Bill AB 604 reads, “Despite the passage of the Compassionate Use Act of 1996 and the MMPA, because of the lack of an effective statewide system for regulating ad controlling medical marijuana, local law enforcement officials have been confronted with uncertainty about the legality of some medical marijuana cultivation and distribution activities. The current system of collectives and cooperatives makes law enforcement difficult and endangers patient safety because of an inability to monitor the supply of medical marijuana in the state and the lack of quality control, testing, and labeling requirements.
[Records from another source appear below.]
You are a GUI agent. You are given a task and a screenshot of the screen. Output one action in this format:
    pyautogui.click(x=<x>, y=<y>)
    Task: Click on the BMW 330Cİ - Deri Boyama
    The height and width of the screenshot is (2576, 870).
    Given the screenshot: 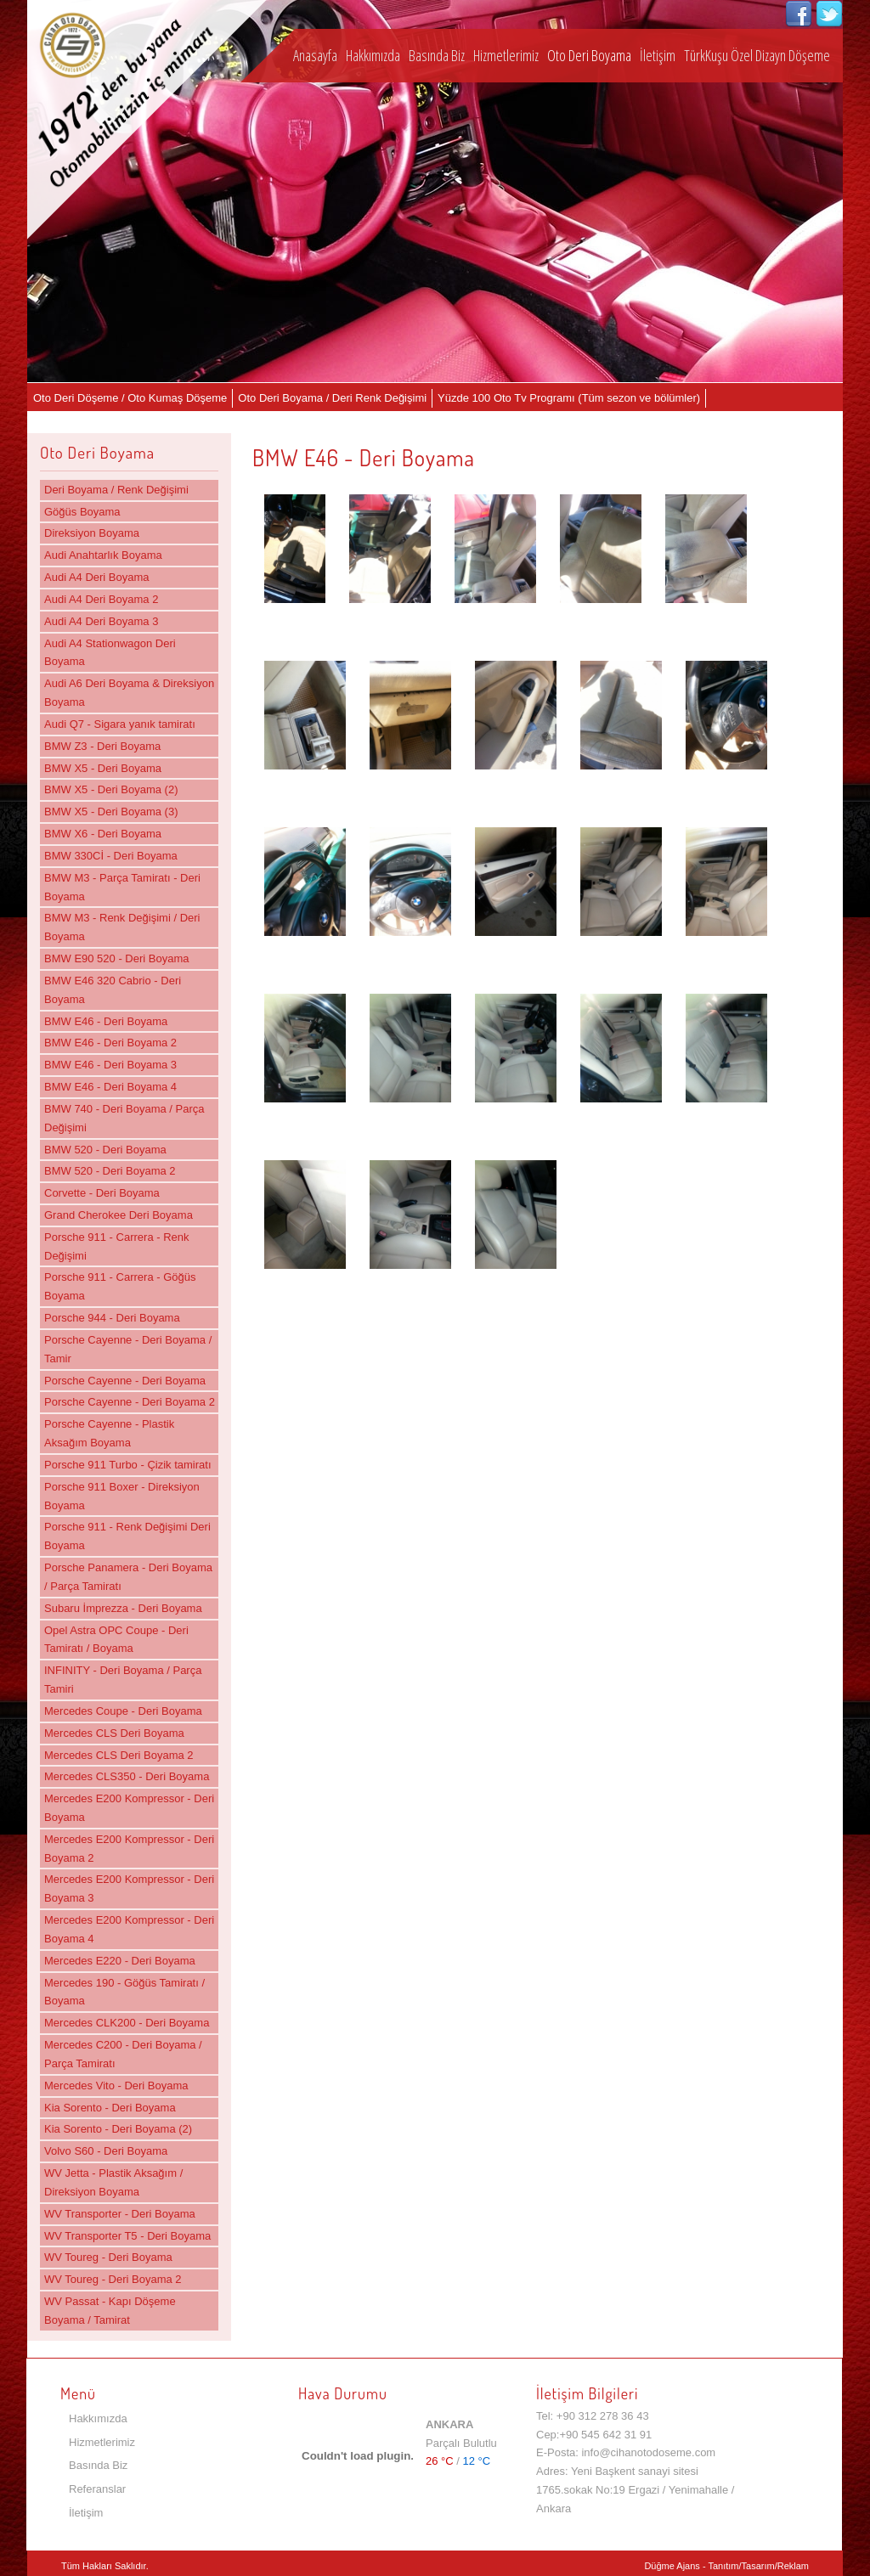 What is the action you would take?
    pyautogui.click(x=111, y=855)
    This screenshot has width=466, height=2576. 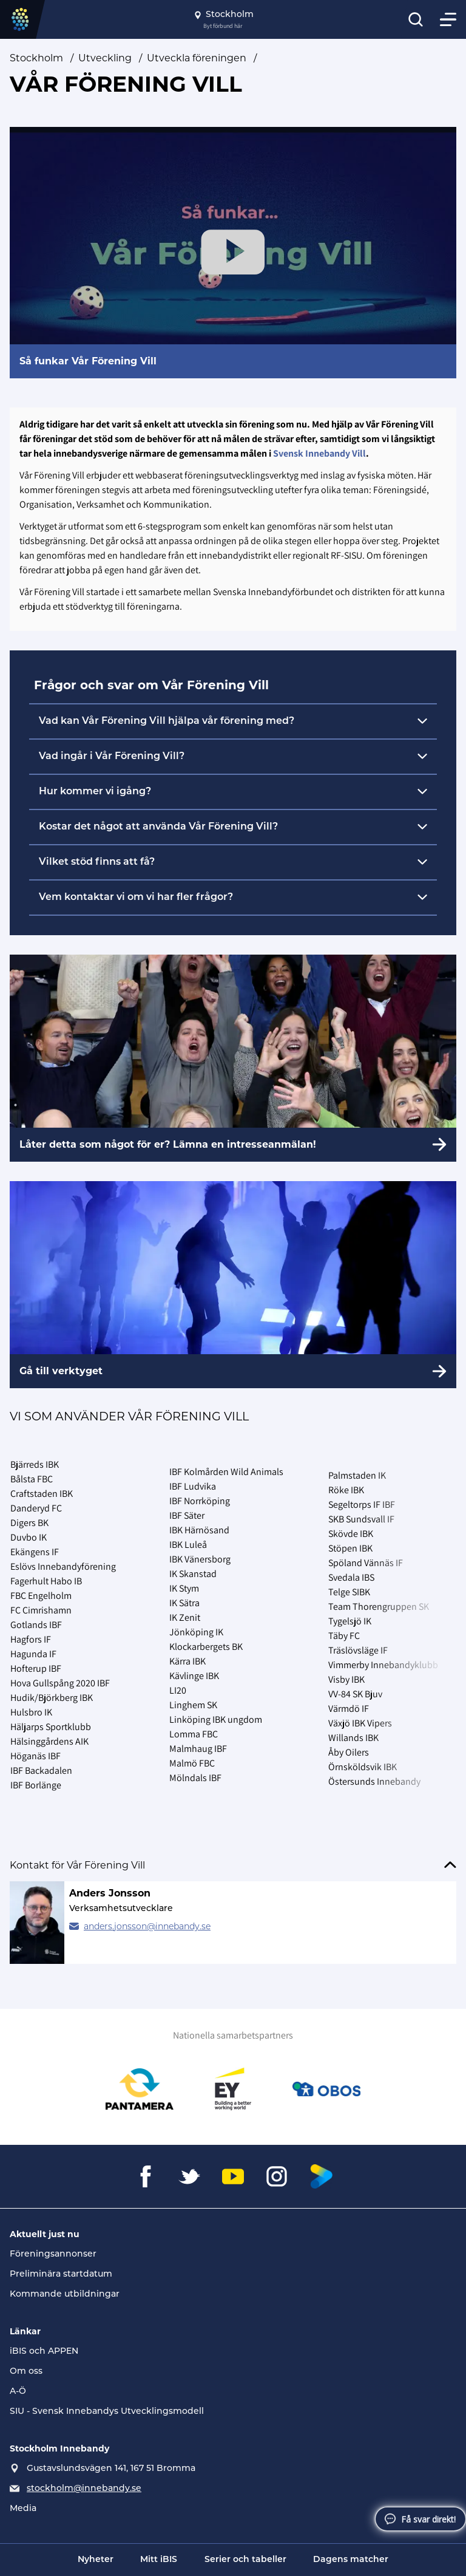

As a result, many cities and counties have passed local ordinances that in some cases ban the cultivation or distribution of medical marijuana.”
The amended bill’s primary cause for tailoring is at this point, “To fulfill the promise of the Compassionate Use Act of 1996 to implement a plan for the safe and affordable distribution of marijuana to all patients in medical need of marijuana.” The newly written bill’s intended goal is to establish a statewide system for regulating and controlling commercial medical cannabis activities by creating a state entity to enact and enforce regulations governing the cultivation, processing, manufacturing, testing, transportation, distribution, and sale of commercial medical cannabis.
LEAP spokesperson and retired LAPD Deputy Chief Stephen Downing in a written statement said that, “If you look at where the federal government has cracked down on medical marijuana and where it hasn’t, the overriding theme is that those states with good regulation schemes have mostly been left alone. The Justice Department’s recent announcement that they’ll respect states’ marijuana policy as long as they’re smartly and strictly regulated is an unsubtle hint that California needs to get its act together with bills like this one.”